#### [PAGE EXCERPT]

====

The first night, we were surrounded by the constant baying of seals … a haunting call in the dark of night, to be sure. We also had a visit from some indeterminate species of mammal. It being dark, identifying it with any accuracy was difficult for us. As our crew is mostly from the Great Lakes, none of us are too experienced with the local amalgam of sea life. Once loose in the vast Pacific, you quickly come to realize how inadequate the paltry range of categories for sea life you carry with you are, when put against the greater varieties of species that actually exist all around you out here. It’s another one of those pay attention calls that nature loves to deliver, once you put yourself out there and on the receiving end of live experience.

Cool and overcast conditions prevailed all the way to Saturday morning, when the sun broke through allowing us to shed some clothes for an amazing day of sailing at around 12 knots of boat speed and essentially down the “rhumb line” (a fixed compass position indicating the most direct route) to Hawaii. We were able to do this, because the Pacific High pressure zone had move to the north and west bringing us these great winds.

Bodacious IV

Sunday arrived like a gift. We set our spinnakers and went to working our way down the trade wind route to Hawaii, sailing between 14 and 20 knots … in winds coming from our starboard (right) quarter (back corner of the boat) direction. This was giving us steady speeds with a peak speed so far of 17.2 knots!

====

#### [SOURCE DATA]
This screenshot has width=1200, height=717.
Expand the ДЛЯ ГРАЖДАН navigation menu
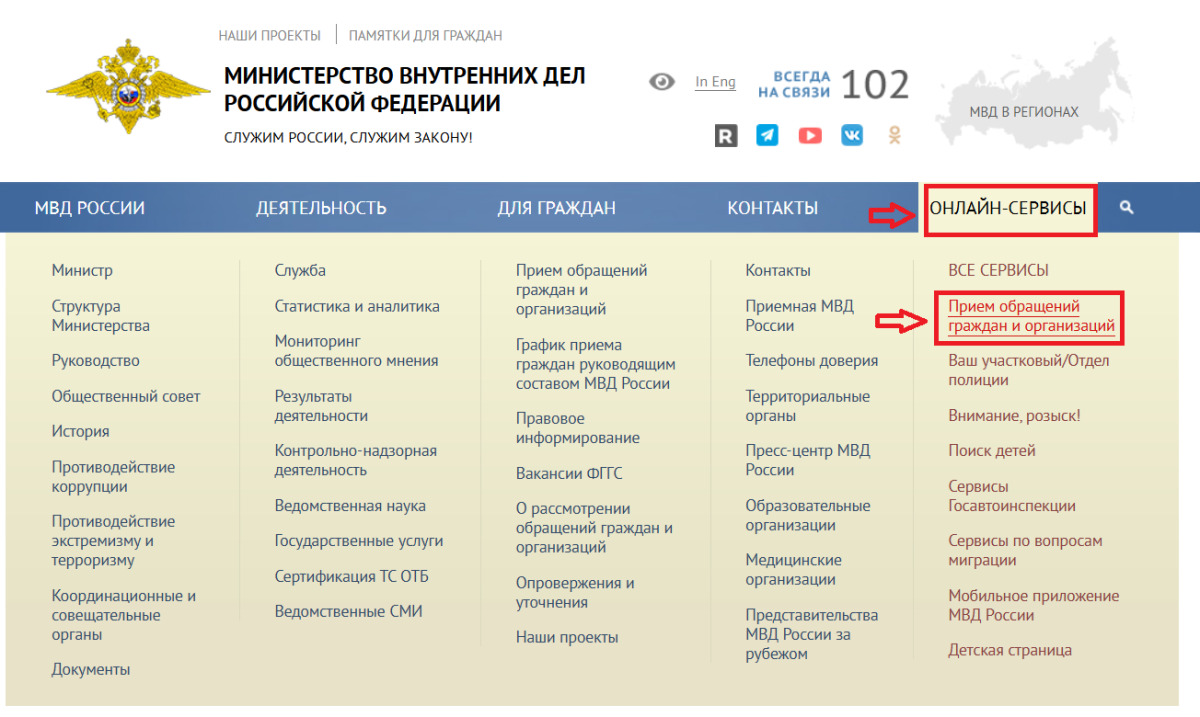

====

#### [TASK PROMPT]
In the sailing log, what was the boat's peak speed so far on Sunday?

#### [FULL ANSWER]
17.2 knots.